Sonderpreis der Lit Eifel

„Trau Dich, die Tür zu öffnen“

Shervan, Ziad, Mohamad und Tenzing gewinnen den Sonderpreis der Lit Eifel

„Als die Tür des Flugzeugs sich öffnete, freute ich mich sehr über die frische Luft und das Land der Freiheit. Und natürlich freute ich mich, meinen Vater nach zwei Jahren zu sehen. Dann habe ich mit einem neuen Leben angefangen. Nach vier Jahren ging ich wieder zur Schule.(…)“

So beginnt Ziad seine Kurzgeschichte mit dem Titel „Eine Tür in die Freiheit“, die er im Sommer beim Jugendliteraturpreis der Lit Eifel einreichte.
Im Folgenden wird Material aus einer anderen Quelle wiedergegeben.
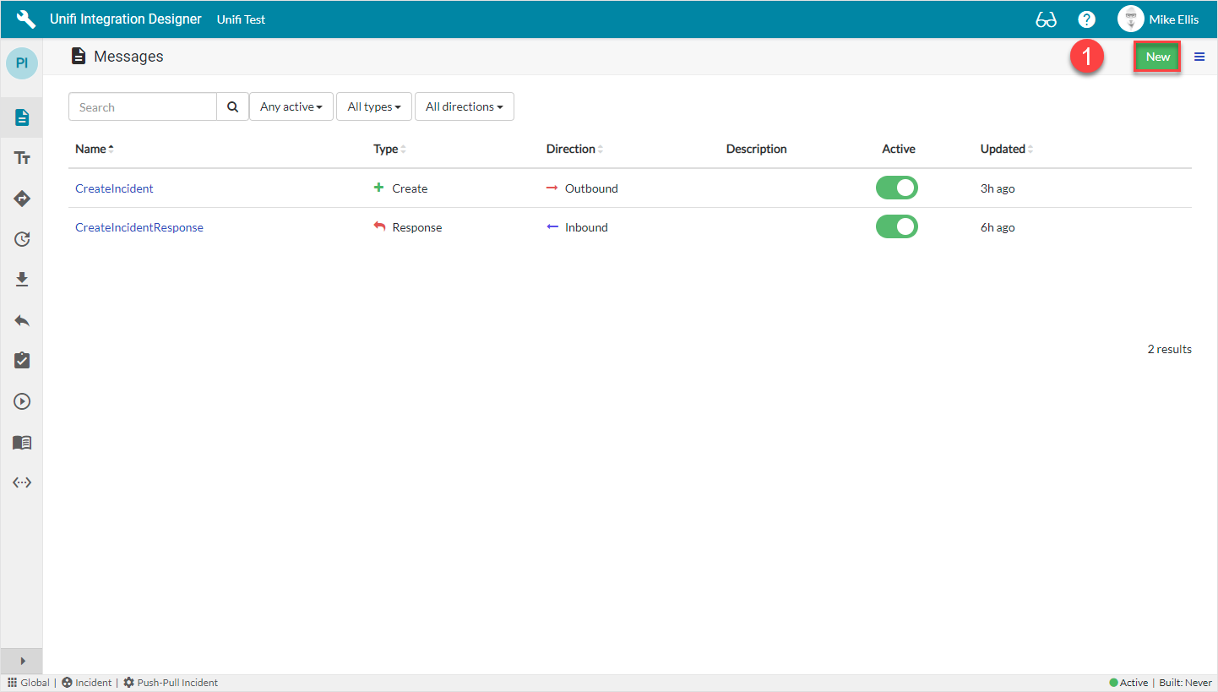The height and width of the screenshot is (692, 1218).
Task: Open the Any active filter dropdown
Action: coord(291,106)
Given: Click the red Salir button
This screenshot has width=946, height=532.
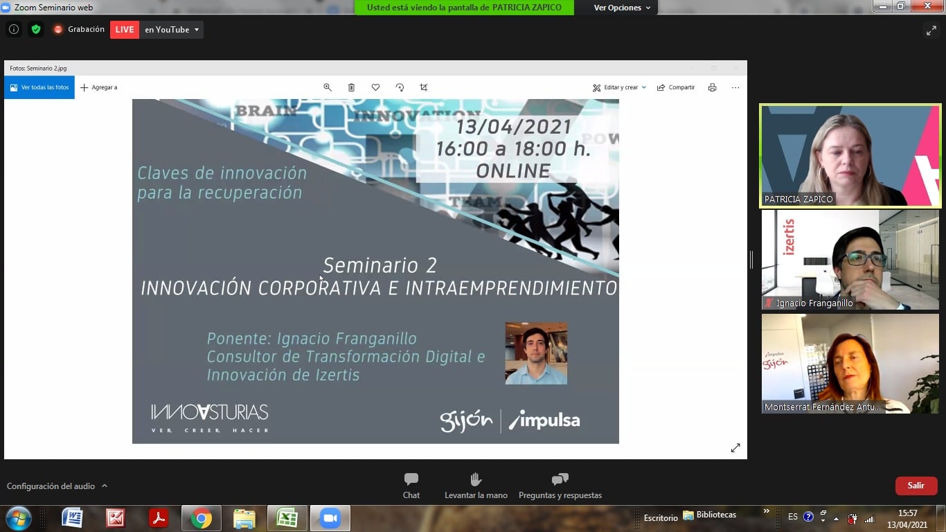Looking at the screenshot, I should point(916,486).
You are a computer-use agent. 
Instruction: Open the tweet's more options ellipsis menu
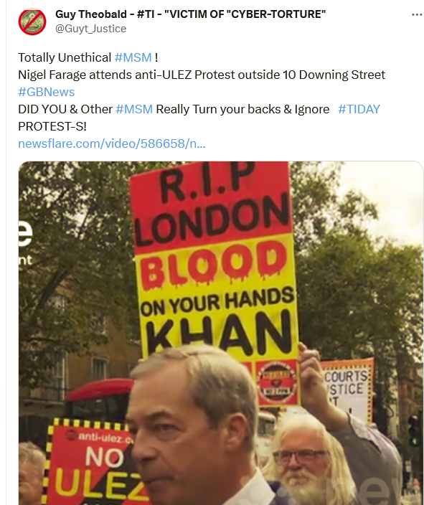tap(417, 15)
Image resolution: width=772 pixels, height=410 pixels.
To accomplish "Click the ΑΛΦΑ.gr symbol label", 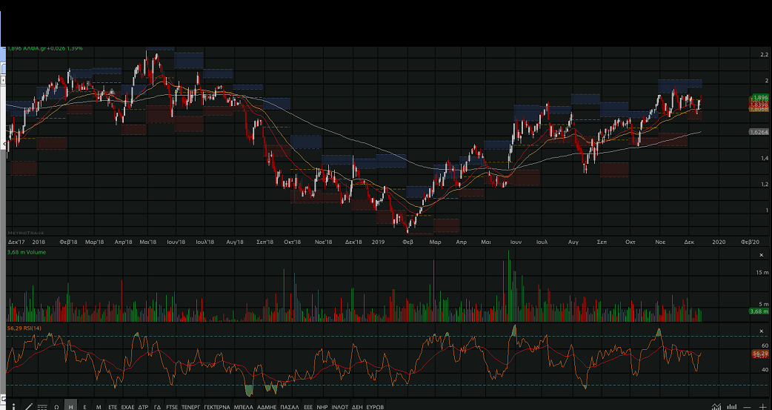I will click(46, 48).
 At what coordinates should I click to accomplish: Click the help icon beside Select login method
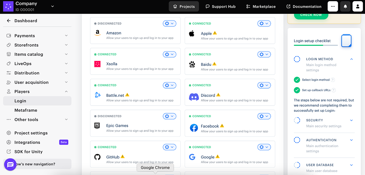pyautogui.click(x=333, y=80)
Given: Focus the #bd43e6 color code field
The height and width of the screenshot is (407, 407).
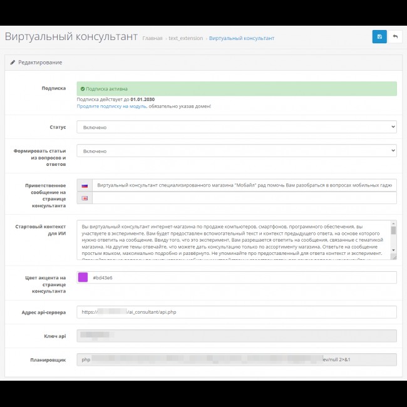Looking at the screenshot, I should click(x=242, y=277).
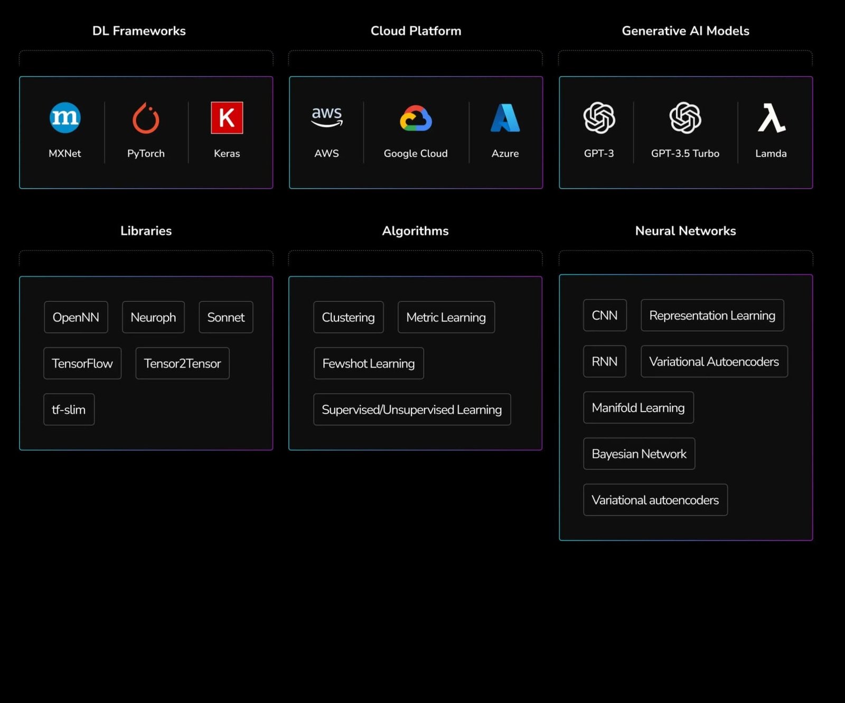This screenshot has width=845, height=703.
Task: Select the tf-slim library tag
Action: (69, 409)
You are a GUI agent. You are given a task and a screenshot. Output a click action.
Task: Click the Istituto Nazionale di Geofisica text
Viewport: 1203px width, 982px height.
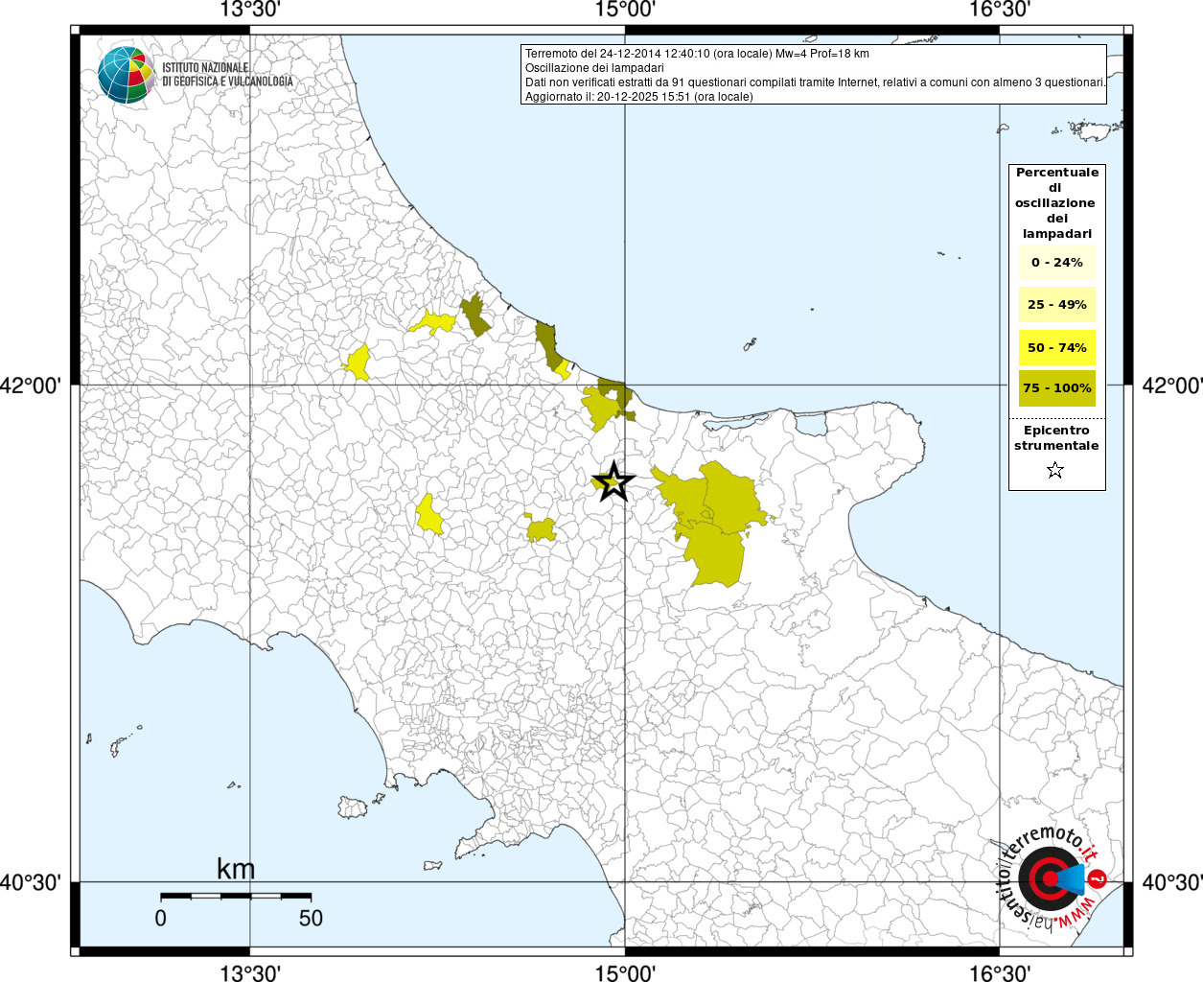point(227,75)
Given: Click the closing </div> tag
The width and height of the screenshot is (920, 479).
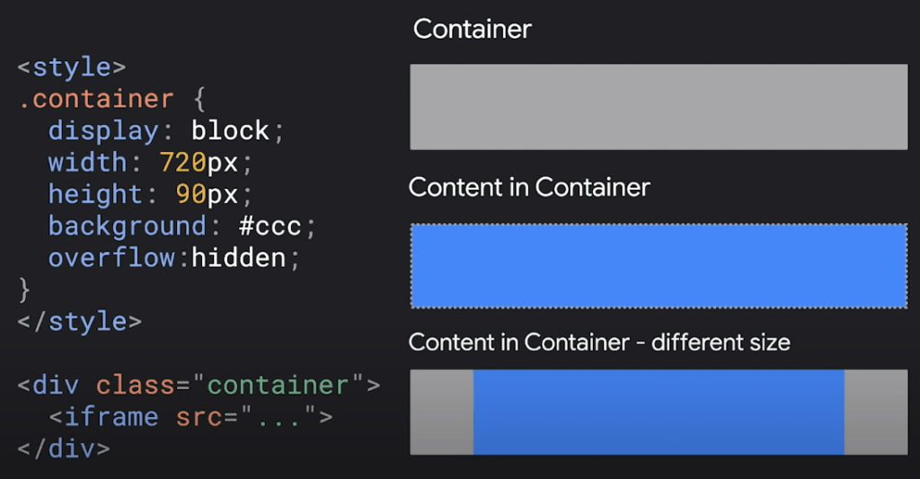Looking at the screenshot, I should tap(64, 449).
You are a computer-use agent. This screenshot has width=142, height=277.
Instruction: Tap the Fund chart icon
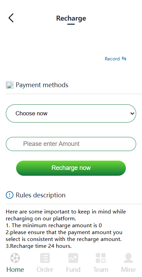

Er berichtet darin von seiner Ankunft in Deutschland und der Klassenfahrt nach Holland, gleich in der 2. Schulwoche, seinem Staunen über das Watt (Das Meer war ganz anders als das Meer, das ich aus dem Irak kannte, es gab kein Wasser.) sowie von den positiven Erfahrungen mit der neuen Klasse, die ihn beim Schwimmenlernen unterstützte.

Mit ihren Kurzgeschichten haben die 4 Schüler aus der 9c/f die Jury im 6. Eifeler Jugendliteraturpreis überzeugt und den Sonderpreis Integration erhalten.

Die Geschichten sind knapp und eindringlich geschrieben, alle 4 berichten über eine Tür, die sich bei der Ankunft in Deutschland öffnet.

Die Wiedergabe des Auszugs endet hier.